> Directions:
[1] Answer these about the forum thread, one line each:
(a) In firedemon's post, which canal broke?
(b) In K Magnum's post, when did the feds know about the levee break?
(c) In K Magnum's post, where was the looting largely confined?
[2] Repeat the stretch of the forum thread from "Why don't you" through "Link 2 (http://www.msnbc.msn.com/id/9173940/site/newsweek/)", word for word.

> Text provided:
He needs to go down to New Orleans and say that to peoples faces.
firedemon
September 2nd, 2005, 03:24 PM
Stop blaming Fema and look at the real problem. The 17th street canal broke allowing the water from lake Ponchatrain to flow through the city streets. The U.S. Army corps of engineers knew about this for years and also knew that these effects could occur. Fema is trying as hard as they can to serve these desperate hot, hungry, and irate people. People are shooting at Fema workers and helicopters. Fires are breaking out all over the city. So enough of your blame game bullshit. I just moved here from New Orleans which by far is the most uneducated city I have ever lived in. You don't know shit, you wouldn't know what the fuck to do in this situation because you come from a nice little white enviorment. My point is the government and Fema and the Red Cross and other organizations are trying to save these people the best they can while they are dealing with fucks shooting at them.
K Magnum
K_info
September 2nd, 2005, 04:04 PM
Actually the feds knew about the 17th street levee break on Monday afternoon, yet chose to do nothing all day Tuesday. What happened afterward, and after they continued to do nothing, was predictable.
"It's hard"? Is that your excuse for them? Not when it's their job.
I might add that the looting was and now is largely confined to Orleans Parish. There are entire outlying areas of 40-60,000 homes like St. Bernard Parish with no looting where people are dying on docks and rooftops because no one is coming.
Why don't you listen to your former mayor speak the truth? Just sit back and take it because even your own douche president has admitted the federal response sucked:
Link 1 (http://a901.g.akamai.net/7/901/13186/v002/airamerica.download.akamai.com/13186/aarplace/media/Nagin.mp3)
Link 2 (http://www.msnbc.msn.com/id/9173940/site/newsweek/)
Transcript (http://www.dailykos.com/storyonly/2005/9/2/10464/35608)

> Material shown:
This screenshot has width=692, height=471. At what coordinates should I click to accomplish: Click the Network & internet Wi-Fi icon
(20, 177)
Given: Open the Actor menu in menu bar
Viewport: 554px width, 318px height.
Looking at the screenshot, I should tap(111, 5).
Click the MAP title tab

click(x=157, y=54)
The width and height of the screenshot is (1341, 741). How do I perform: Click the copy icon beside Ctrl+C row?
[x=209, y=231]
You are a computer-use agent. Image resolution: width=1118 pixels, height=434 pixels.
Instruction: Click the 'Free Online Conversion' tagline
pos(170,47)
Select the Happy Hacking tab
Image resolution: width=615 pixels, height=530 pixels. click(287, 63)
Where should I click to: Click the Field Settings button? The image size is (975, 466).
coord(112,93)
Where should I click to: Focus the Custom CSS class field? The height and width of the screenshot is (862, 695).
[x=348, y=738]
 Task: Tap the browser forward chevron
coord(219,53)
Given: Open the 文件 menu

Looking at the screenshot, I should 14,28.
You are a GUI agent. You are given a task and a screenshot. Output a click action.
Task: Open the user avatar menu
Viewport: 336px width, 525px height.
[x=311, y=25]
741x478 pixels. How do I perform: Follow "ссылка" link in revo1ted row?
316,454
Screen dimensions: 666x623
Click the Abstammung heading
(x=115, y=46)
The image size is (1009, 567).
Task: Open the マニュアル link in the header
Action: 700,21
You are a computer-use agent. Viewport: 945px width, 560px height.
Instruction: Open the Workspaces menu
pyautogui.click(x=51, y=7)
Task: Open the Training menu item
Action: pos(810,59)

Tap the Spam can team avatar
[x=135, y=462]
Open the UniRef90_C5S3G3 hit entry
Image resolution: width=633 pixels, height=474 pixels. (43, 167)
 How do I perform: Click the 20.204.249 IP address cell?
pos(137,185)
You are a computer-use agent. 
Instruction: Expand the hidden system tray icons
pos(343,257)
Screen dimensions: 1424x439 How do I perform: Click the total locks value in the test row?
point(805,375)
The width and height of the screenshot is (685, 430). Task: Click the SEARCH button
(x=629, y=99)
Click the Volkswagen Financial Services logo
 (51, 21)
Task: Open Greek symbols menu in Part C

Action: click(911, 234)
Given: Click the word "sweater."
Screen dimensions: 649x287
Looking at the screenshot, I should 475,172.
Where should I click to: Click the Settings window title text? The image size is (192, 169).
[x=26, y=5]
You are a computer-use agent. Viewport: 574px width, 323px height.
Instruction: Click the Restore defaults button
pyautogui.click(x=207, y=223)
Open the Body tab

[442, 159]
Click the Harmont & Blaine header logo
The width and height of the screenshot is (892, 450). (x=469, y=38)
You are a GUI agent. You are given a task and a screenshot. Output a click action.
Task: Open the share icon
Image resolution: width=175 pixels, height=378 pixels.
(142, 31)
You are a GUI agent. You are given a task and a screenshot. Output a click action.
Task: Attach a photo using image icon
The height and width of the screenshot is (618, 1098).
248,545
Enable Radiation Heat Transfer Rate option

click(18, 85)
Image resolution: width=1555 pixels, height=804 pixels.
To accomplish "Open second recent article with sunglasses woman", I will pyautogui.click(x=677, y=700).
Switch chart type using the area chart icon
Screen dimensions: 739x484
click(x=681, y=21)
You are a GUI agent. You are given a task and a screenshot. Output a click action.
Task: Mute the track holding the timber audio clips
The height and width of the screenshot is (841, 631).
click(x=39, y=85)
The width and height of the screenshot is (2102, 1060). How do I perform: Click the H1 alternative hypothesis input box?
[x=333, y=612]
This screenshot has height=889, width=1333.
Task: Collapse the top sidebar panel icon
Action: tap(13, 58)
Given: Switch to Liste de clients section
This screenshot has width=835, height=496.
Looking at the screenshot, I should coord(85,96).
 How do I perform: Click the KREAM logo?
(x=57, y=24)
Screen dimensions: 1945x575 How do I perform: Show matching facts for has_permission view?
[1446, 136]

> Solutions to each task:
[1]
(a) The 17th street canal.
(b) Monday afternoon.
(c) Orleans Parish.

[2]
Why don't you listen to your former mayor speak the truth? Just sit back and take it because even your own douche president has admitted the federal response sucked:
Link 1 (http://a901.g.akamai.net/7/901/13186/v002/airamerica.download.akamai.com/13186/aarplace/media/Nagin.mp3)
Link 2 (http://www.msnbc.msn.com/id/9173940/site/newsweek/)